■ YOUR OBJECTIVE
Carry on the forum thread below about Canon's new video sensor from the point where it stops.

■ EXTRACT
Love the idea - keep it coming Canon. Straight propeller blades


----------



## Mt Spokane Photography (Feb 8, 2017)

They have published several related papers now, so one must be in the pipeline.


----------



## IglooEater (Feb 9, 2017)

Awesome. Canon has been bringing up global shutter and increased dynamic range a lot lately. Very eager to see what's coming.


----------



## IglooEater (Feb 9, 2017)

Oh, and if anyone has time to burn and could convert the technical slides into laymen's terms, that'd be great


----------



## hne (Feb 9, 2017)

I read this as: Canon has made a 8.8*6.6 millimeter sensor that can give 120fps FullHD video showing straight rotor blades on helicopters, with 13 stops dynamic range at base ISO plus some extra range using an on-sensor HDR multi-exposure/dual-sensitivity mode if you limit it to 60fps. With a power consumption so low you could power a dozen off of a USB port.

This is the type of sensors used in cameras built for TV studio use, and the ones you see at the sidelines of the superbowl and olympic games with quarter-million-dollar (and up!) box lenses attached. Serious money in this market. So far Canon has made a large share of the lenses for this market but no cameras. In fact, the only reasonably current Canon video camera with a 2/3" sensor is the Legria Mini X.

■ GIVEN MATERIAL
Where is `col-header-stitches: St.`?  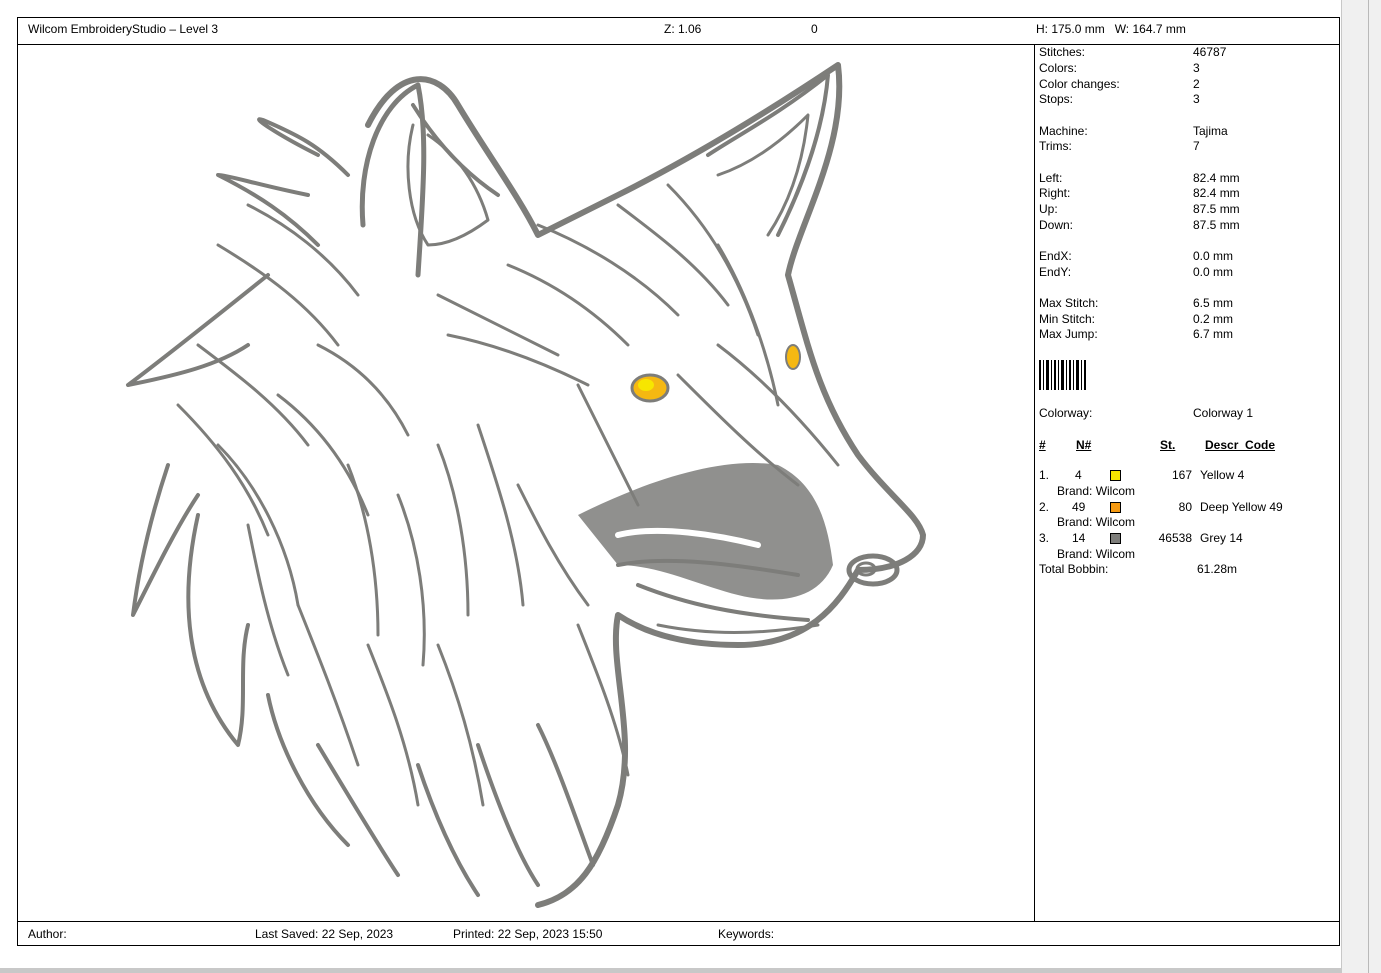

■ TASK RESPONSE
So why would Canon invest heavily in prototyping serious video features with prototypes at a sensor size they aren't using? Are we seeing the first signs of Canon developing broadcast cameras?


----------



## noncho (Feb 9, 2017)

This sonds like a perfect compromise for cameraphones. 
I'm tired ot more and more 1/2.3" - 1/3" small sensors in the phones and a lot of software corrections to make the final picture usable.


----------



## Sharlin (Feb 9, 2017)

hne said:


> So why would Canon invest heavily in prototyping serious video features with prototypes at a sensor size they aren't using? Are we seeing the first signs of Canon developing broadcast cameras?



Canon has recently released other special purpose sensors (like the ISO 4M one) that they primarily appear to be selling to other manufacturers instead of building cameras around them themselves. This could be another one.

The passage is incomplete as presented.